Durante agenda pública, Pivetta afirmou que o país não teve coragem de adotar medidas mais duras contra as facções e agora acompanha uma decisão que partiu dos Estados Unidos.
“Não tivemos a coragem. Agora vamos a reboque”, declarou o vice-governador ao comentar a classificação das duas maiores facções criminosas do Brasil como grupos terroristas pelo governo norte-americano.
A declaração ocorre em meio ao aumento das discussões sobre segurança pública, combate ao crime organizado e a influência crescente das facções em diversas regiões do país. Nos últimos anos, PCC e Comando Vermelho ampliaram sua atuação para além dos grandes centros urbanos, expandindo operações ligadas ao tráfico de drogas, armas, lavagem de dinheiro e disputas territoriais em estados de fronteira.
Mato Grosso é considerado uma área estratégica para o combate ao crime organizado devido à extensa faixa de fronteira com a Bolívia, rota frequentemente utilizada por organizações criminosas para o transporte de drogas e armamentos. Por isso, o tema tem recebido atenção constante das autoridades estaduais.
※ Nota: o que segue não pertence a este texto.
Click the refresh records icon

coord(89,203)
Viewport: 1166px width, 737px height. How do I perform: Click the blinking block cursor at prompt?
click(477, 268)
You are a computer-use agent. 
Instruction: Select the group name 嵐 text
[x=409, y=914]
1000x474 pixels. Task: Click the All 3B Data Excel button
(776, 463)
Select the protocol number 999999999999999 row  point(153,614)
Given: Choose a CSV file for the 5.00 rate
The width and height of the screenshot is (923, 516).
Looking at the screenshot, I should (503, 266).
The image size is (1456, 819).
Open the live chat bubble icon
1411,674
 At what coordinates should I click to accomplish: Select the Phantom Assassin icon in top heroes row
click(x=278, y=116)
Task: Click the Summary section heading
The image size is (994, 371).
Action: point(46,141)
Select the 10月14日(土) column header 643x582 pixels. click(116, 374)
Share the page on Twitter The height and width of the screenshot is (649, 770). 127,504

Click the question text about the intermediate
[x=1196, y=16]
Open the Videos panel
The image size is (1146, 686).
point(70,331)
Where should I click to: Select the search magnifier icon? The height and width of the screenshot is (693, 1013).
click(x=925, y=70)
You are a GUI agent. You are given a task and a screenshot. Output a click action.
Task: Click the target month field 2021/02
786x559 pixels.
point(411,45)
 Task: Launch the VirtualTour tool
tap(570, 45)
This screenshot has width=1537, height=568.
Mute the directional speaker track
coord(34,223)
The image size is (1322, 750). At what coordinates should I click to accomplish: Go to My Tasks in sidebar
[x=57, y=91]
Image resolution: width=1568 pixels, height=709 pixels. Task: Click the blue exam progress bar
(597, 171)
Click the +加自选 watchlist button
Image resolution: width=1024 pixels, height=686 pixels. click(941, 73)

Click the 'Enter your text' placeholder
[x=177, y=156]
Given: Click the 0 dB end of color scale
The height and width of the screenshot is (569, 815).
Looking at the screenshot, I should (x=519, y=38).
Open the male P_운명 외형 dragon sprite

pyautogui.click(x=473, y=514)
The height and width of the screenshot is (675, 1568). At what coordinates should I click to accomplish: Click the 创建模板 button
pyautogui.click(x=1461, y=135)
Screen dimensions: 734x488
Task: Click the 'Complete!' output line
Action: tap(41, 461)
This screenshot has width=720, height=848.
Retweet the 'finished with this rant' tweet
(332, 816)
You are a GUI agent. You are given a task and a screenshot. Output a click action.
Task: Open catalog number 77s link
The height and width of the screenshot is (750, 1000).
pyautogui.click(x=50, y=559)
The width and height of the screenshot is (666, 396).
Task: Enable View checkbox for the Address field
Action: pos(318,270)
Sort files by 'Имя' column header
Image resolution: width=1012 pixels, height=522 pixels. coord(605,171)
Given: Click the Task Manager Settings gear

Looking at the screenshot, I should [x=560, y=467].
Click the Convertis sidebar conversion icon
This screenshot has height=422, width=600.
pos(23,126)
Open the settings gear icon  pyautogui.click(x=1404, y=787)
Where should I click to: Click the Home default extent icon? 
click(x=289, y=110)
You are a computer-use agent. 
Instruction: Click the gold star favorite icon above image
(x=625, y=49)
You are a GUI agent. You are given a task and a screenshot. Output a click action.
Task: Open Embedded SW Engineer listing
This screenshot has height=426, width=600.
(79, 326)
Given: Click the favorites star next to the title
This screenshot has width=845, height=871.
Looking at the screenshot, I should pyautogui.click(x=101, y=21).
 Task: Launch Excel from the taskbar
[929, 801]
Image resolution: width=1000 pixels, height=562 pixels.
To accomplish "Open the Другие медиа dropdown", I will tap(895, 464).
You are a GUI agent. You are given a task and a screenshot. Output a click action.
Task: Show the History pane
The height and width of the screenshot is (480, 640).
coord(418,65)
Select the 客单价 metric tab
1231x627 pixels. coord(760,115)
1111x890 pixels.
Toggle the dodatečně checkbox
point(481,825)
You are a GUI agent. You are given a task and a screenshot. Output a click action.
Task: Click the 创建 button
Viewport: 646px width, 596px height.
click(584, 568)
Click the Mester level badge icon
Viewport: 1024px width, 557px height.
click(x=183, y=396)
Ao defender uma postura mais rígida contra as facções, Pivetta reforçou críticas à condução nacional do enfrentamento ao crime organizado e indicou que o Brasil precisa tratar a questão com maior firmeza institucional.
A classificação de grupos criminosos como organizações terroristas pode abrir caminho para medidas mais severas de bloqueio financeiro, cooperação internacional, rastreamento de patrimônio e sanções contra pessoas ou empresas ligadas às atividades das facções. O tema, entretanto, também tem provocado debates diplomáticos e jurídicos sobre os limites da atuação internacional em questões relacionadas à segurança pública brasileira.
A fala de Pivetta ocorre em um momento de crescente preocupação com o fortalecimento das facções criminosas e amplia o debate sobre a necessidade de novas estratégias de combate ao crime organizado no país. Para o vice-governador, a iniciativa dos Estados Unidos evidencia uma realidade que o Brasil, segundo ele, demorou a enfrentar de maneira mais contundente.